**TASK DIRECTIONS**
Line by line, print the records exactly, and keep images out of the copy.

**RECORDED DATA**
*****

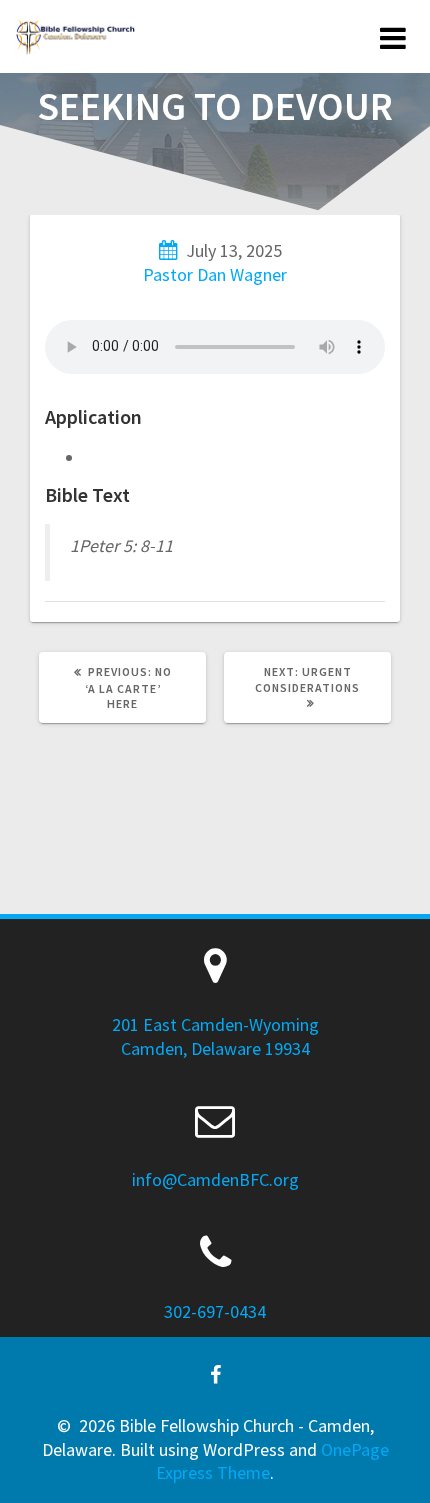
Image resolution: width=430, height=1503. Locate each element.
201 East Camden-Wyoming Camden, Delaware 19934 (215, 1036)
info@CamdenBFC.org (215, 1179)
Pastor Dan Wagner (215, 274)
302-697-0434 (215, 1311)
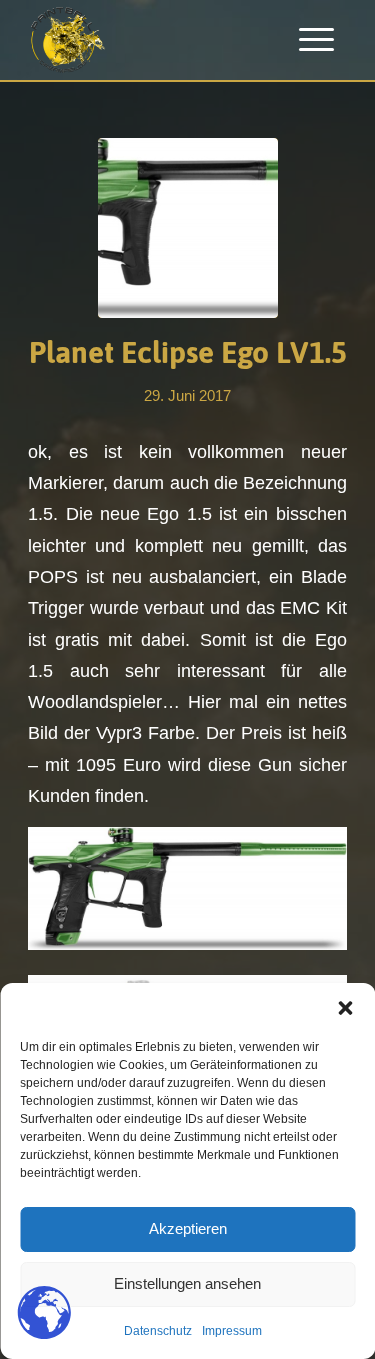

*****

**RESPONSE TO THE EXERCISE**
Image resolution: width=430, height=1503. Locate each element.
201 East Camden-Wyoming Camden, Delaware 19934 (215, 1036)
info@CamdenBFC.org (215, 1179)
Pastor Dan Wagner (215, 274)
302-697-0434 (215, 1311)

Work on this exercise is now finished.